Bulgaria's Justice Minister: Chief Prosecutor's Term in Office Must Be Shorter
Bulgarian Justice Minister Diana Kovacheva has argued that the term in office of the Chief Prosecutor must be reduced from seven to five years.
In a Saturday interview for Darik radio, she said that both the professional and the personal qualities of the candidates for the post of Chief Prosecutor had to be taken into account due to the importance of the position.
Kovacheva emphasized that the three candidates were practicing magistrates with extensive knowledge of the judiciary.
Bulgaria's Justice Minister said she expected a good candidate to appear for the vacancy at the Constitutional Court.

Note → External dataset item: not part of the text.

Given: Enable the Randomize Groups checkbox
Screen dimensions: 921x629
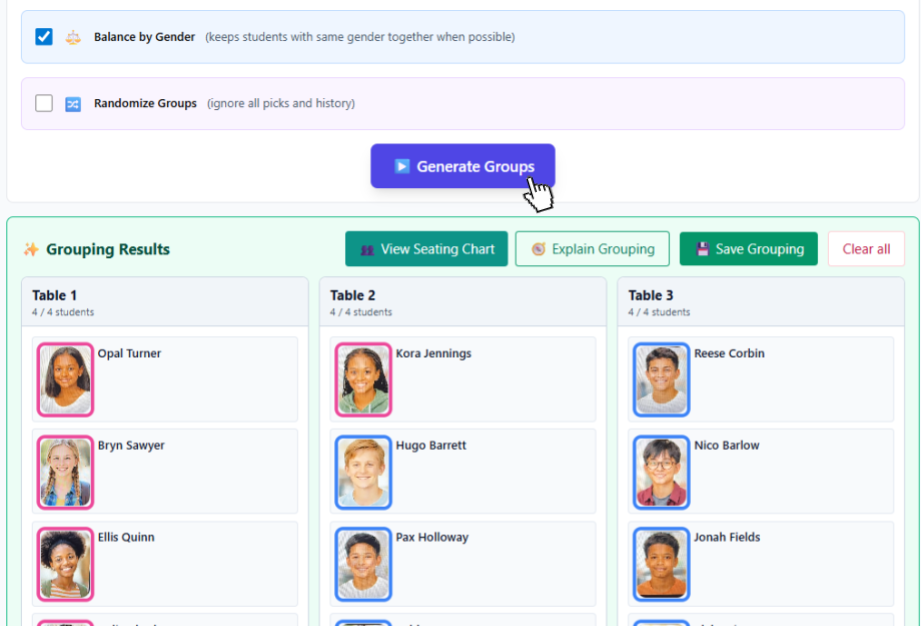Looking at the screenshot, I should [44, 103].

She explained that what was needed was a consensus candidate enjoying wide support, with an option to extend the procedure until the appropriate application was found.
A seat in the Constitutional Court remained empty on November 15, when Bulgarian President Rosen Plevneliev walked out just as controversial judge Veneta Markovska was about to swear in.
Markovska faced allegations of trading in influence, which she was unable to dispel, but nevertheless chose not to resign, after being elected Constitutional Judge by Parliament.
Kovacheva went on to say that it was too early to say whether the harshest penalty in Bulgaria, life imprisonment without the possibility of parole, had to be revoked, as Vice President Margarita Popova suggested.
"I would like to hear more opinions on the matter. I shall try to organize a discussion as comprehensive as possible. Let us make decisions after hearing all view points," Bulgaria's Justice Minister noted.
She said that no other EU Member State apart from Bulgaria had two types of life imprisonment sentences, with and without the right to parole.
Kovacheva went on to dwell on the positive and negative aspects of life without parole.
Commenting on the topic of electronic justice, she explained that paper-based records of administrative and civil cases would be abandoned in favor of digital records in up to three years.
Bulgaria's Justice Minister informed that people would be able to choose whether to file statements of claim electronically or on paper, the websites of Bulgarian courts would have a standard outlook, and there would be an electronic centralized portal.
"Cases will move much faster, and there will be clarity about their progress, about magistrates' workload, and court statistics. These things will increase the predictability of the judiciary and make the lives of people, judges and prosecutors easier," Kovacheva declared.